だが、同社が抱えるさらに大きな問題は、貿易戦争における駆け引きの材料として利用され得るという新たな立ち位置だ。
報道によると、アップルは中国当局が標的にできる米国のテクノロジー大手企業リストに追加されたという。米国が中国製品に10%の追加関税を課した直後、中国政府は米アルファベット傘下のグーグルに対する調査を開始した。
グーグルは中国ではほとんど事業を展開していないため、これは警告的な措置だと見なされているが、アップルは引き続き中国の消費者から大きな収入を得ている。
アップルのティム・クック最高経営責任者(CEO)が、同社の中国製品を新たな対中関税の対象外にできるかどうかは今のところ不明だ。これまでのクック氏の交渉手腕を考慮すると、再び何らかの免除措置を勝ち取れる可能性はある。
免除が得られなかったとしても、アナリストらは最終的には何とか対応できるとみている。ただそれも、貿易戦争がエスカレートしなければという条件付きだ。
トランプ米大統領はかねてから、台湾製の半導体に課税する可能性を示唆しているが、実際にそうなればアップルには痛手だろう。半導体の受託生産で世界一の台湾積体電路製造(TSMC)は、ほぼ全てのiPhone向けプロセッサーを製造している。
米中の溝
こうした高まりつつある米中の緊張関係が、さらに深刻な影響を及ぼす恐れがある。中国で事業を展開する数少ない米国のテクノロジー企業であるアップルは、反米感情の標的となっている。

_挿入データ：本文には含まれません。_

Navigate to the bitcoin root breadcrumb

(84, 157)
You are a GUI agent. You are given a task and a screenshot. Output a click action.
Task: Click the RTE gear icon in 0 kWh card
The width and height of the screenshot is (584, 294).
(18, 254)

反発の一端は、中国で国内ブランドを選ぶ消費者の増加という形で顕在化。華為技術(ファーウェイ)を含む中国のスマホメーカーがすでにAI機能を提供していることも状況を厄介にしている。
クック氏は直近の業績発表時に中国での逆風について尋ねられ、「世界で最も競争の激しい市場だ」と答えたが、全くその通りだ。アップルが中国のスマホ市場で優位性を失う一方で、ファーウェイがシェアで首位に躍り出た。 そして、アップルにとって最も手ごわい競争相手は全て中国勢だ。

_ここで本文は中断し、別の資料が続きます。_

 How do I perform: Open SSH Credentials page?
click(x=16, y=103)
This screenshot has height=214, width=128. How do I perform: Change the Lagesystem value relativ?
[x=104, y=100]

中国でのアップルインテリジェンス投入は好ましい動きだが、それは新たなゲームにおける1つの手でしかない。アップルはトランプ氏と中国政府、そして悪名高いほどの倹約家である中国人消費者を喜ばせる方法を見つけなければならない。
プラス面としては、もしテクノロジー業界でそうした課題に取り組む人物がいるとすれば、それはクック氏に他ならない。同氏は長年にわたり、聖書の言葉にあるように蛇のように賢く、鳩のように素直なスタンスで米中関係に巧みに対応してきた。
中国の一般市民と直接つながるSNS「微博(ウェイボ)」のアカウントを積極的に活用している数少ない米国のビジネスリーダーの一人がクック氏だ。
アップルは、こういった取り組みをさらに進める必要があり、上海で来月開催される開発者会議ではそのための十分な機会がある。同社がAI機能のアップデートを中国に導入する時期が早ければ早いほど、中国政府が最近打ち出した個人消費の活性化策から利益を得られる公算が大きくなる。
クック氏は、他のテクノロジー業界のエリートらと共にトランプ氏の大統領就任を歓迎した。そして、アップルは地図アプリ上でメキシコ湾の表記を「アメリカ湾」と素早く変更し、トランプ政権をなだめるような対応をした。こうした行動は、ディール(取引)を重視する同政権との関係を良好にする可能性がある。
アップルは長年、あらゆる方面に気に入られるよう綱渡りを続けてきた。その一方で、中国と米国の消費者向けテクノロジー企業が協力するという期待は、両国間の激しい対立によってほぼ消え去った。
しかし、中国のAIスタートアップDeepSeek(ディープシーク)を巡る最近の熱狂ぶりは、この溝が米国の損失につながる恐れがあることを示唆している。ここにきてオープンAIのサム・アルトマンCEOは「中国と協力したい」と述べ、「それは本当に重要なことだと思う」と強調した。
アリババとの連携は、アップルが中国で直面している全ての問題を解決するものではない。だが、必要とされている有益な相互関係は築けるだろう。それが、より広範な協力関係が可能だと政策当局に示す手本となるかもしれない。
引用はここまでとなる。